If you thought the United States has become massively divided over the coronavirus pandemic, you should take a look at Brazil, where the situation is even worse. This week, Brazil’s far-right President Jair Bolsonaro was formally accused of crimes against humanity by a group of Brazilian senators who asserted he intentionally allowed thousands of people to die from Covid-19.
To many Brazilians, fascism is not some distant memory of years gone by.
Additionally, The New York Times reported that a roughly 1,200-page report by 11 senators — seven of whom are Bolsonaro’s political opponents — initially said it would seek a “mass homicide” charge against the first-term president, who is considered by many to be one of the world’s most vocal Covid deniers, but that charge was dropped from the final report.
Clearly politically motivated, the report is just the latest attempt to hold Bolsonaro accountable for a pandemic in Brazil that has seen close to 22 million coronavirus cases, more than 600,000 deaths and a vaccination rate that still hovers around 50 percent.
But, taking a page from the Donald Trump playbook, Brazil’s president has been all-in on what has become an apparently effective strategy for modern-day authoritarians.
Last week, Bolsonaro said he didn’t want to be “bored” by questions about Brazil’s death toll — the highest in Latin America and the second-highest in the world, right behind the U.S. His popularity continues to decline, suggesting his positions about masks (he doesn’t want them), vaccines (he’s not their biggest advocate) and hydroxychloroquine (he supported it after testing positive for Covid) aren’t winning over the hearts and minds of many Brazilians.
He also isn’t winning over Brazilians when it comes to issues that will play into his re-election hopes next year. Inflation is high, jobs are scarce and people are hungry.

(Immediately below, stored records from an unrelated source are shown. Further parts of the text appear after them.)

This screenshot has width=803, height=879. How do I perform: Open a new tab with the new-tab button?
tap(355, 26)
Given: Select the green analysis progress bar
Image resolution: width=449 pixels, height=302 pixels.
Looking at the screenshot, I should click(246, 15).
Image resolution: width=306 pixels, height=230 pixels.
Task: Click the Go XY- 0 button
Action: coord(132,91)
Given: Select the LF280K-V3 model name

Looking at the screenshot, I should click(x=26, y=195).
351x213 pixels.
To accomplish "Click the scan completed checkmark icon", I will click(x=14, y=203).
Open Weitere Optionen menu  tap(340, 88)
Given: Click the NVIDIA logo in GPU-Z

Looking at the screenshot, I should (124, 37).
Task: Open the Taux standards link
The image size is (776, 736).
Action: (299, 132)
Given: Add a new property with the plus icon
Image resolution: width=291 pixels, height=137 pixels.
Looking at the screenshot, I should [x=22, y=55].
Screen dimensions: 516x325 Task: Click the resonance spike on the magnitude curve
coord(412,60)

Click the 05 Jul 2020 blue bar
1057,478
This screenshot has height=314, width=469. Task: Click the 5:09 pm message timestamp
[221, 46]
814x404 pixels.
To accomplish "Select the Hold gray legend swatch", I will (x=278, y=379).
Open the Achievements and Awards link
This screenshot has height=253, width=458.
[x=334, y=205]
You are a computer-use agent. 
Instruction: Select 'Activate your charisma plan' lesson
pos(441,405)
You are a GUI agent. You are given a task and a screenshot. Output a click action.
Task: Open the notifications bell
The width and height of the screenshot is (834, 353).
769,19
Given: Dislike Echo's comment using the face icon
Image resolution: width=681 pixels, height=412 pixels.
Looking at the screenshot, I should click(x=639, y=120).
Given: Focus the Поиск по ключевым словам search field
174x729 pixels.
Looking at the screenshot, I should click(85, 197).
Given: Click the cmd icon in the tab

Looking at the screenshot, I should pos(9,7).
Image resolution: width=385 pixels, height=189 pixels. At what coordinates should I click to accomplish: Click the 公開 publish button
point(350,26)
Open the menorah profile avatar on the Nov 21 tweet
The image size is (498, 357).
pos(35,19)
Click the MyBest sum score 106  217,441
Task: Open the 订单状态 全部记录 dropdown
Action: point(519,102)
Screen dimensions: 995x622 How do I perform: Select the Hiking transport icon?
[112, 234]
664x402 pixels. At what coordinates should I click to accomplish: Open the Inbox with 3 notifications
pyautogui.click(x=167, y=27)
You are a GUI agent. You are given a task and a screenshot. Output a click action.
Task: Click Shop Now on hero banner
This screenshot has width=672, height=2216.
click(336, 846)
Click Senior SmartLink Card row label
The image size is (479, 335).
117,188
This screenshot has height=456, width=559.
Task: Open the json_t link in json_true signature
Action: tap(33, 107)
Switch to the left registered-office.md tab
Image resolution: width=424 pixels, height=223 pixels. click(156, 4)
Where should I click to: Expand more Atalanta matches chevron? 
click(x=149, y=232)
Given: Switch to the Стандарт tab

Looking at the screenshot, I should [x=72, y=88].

“Data shows that 116 million Brazilians live without full and permanent access to food and of these, 19 million go hungry on a daily basis,” Latino Rebels contributor Raphael Tsavkko Garcia wrote Oct. 5. “This sad reality ends up being left aside, hidden but also exacerbated by the political crisis ravaging the country.”
This political crisis has seen pro-Bolsonaro supporters call for a military coup in a country that witnessed a brutal 21-year military dictatorship from 1964 to 1985, an era Bolsonaro has publicly supported. To many Brazilians, fascism is not some distant memory of years gone by. It was active less than 40 years ago, and Bolsonaro is a direct link to a time that Brazil’s right wing still recalls fondly.
This is why the political battle to end Bolsonaro’s reach is a serious matter for those who never want to revisit the country’s tragic past. So will the 1,200-page report accusing Bolsonaro of crimes against humanity be what finally causes his downfall?
The answer is no.
As expected, in a politically divisive universe where it is easy to stick with your side and denounce the other, Bolsonaro will survive the fallout, just like he did when calls for his impeachment began during the pandemic.